Subject: Re: Peru/Bolivia/Chile
Date: Jul 01, 2004 @ 01:09
Author: Brendan Whyte (Brendan Whyte <bwhyte@...>)
Prev    Post in Topic    Next
Prev    Post in Time    Next


>I came across a set of Bolivian postage stamps from 1992 commemorating the
>establishment of and the raising of the Bolivian flag over
>"Boliviamar" and part of the harbor of Ilo, both in Peru. Boliviamar is a
>3 mile long recreation beach. The harbor provides otherwise
>landlocked Bolivia access to the Pacific. It's not clear to me if the
>territory comprising the beach is contiguous with the harbor or not.
>I've not been able to find a good map.

I have a 1964 1:200,000 map of Ilo, a small town in Southern Peru.

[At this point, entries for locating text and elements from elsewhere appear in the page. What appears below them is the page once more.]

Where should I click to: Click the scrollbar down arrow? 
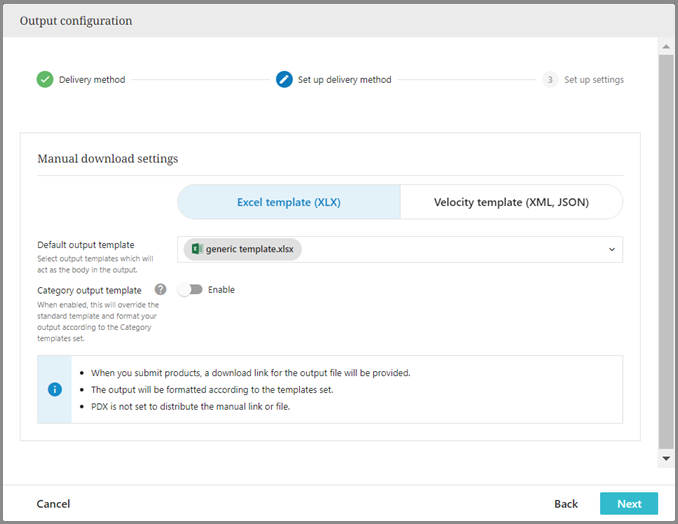[666, 458]

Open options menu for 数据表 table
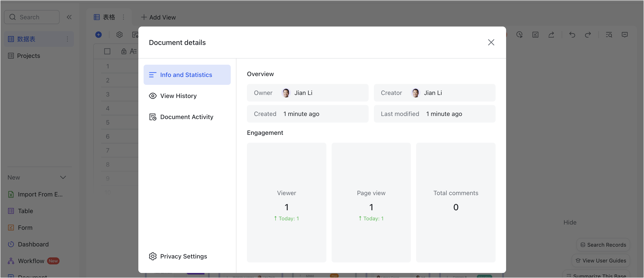coord(67,39)
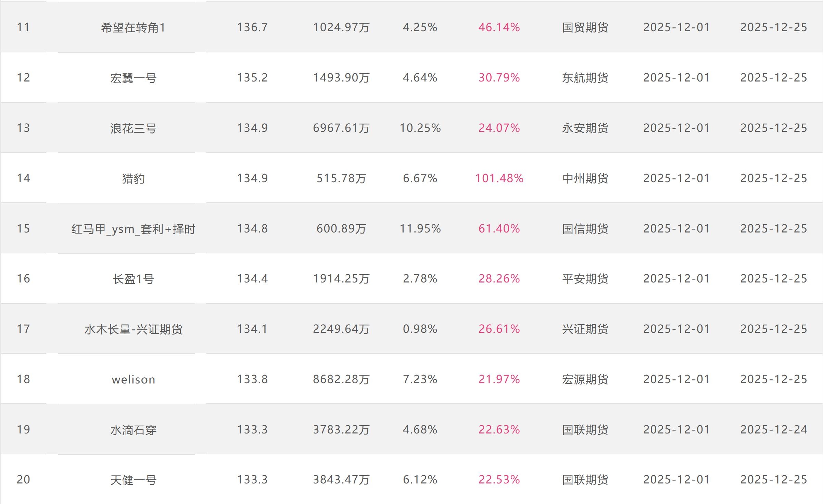This screenshot has height=504, width=823.
Task: Open the 水木长量-兴证期货 account
Action: coord(133,329)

I'd need
to know what the beach used to be called to determine how close it is to
Ilo town.

>While trying to find a map, I came across a Chilean map that shows that
>Peru possesses three pieces of land in the northern Chilean
>harbor of Arica. On these three pieces sit the town train station, a
>customs house and a large dockside warehouse on a mole in the harbor. An
>administrative map published by the Chilean foreign ministry marks off the
>pieces and shows them as not being under Chilean control. This has existed
>since June 3, 1929, as a result of the Treaty of Lima.

You'd need to check the treaty, which would be in the League of Nations
treaty series no doubt, held by any decent academic/law library.
I would strongly suspect that they were simply customs zones for
Bolivian/Peruvian imports/exports: bonded warehouses etc. I would consider
it most unlikely that they were true international enclaves.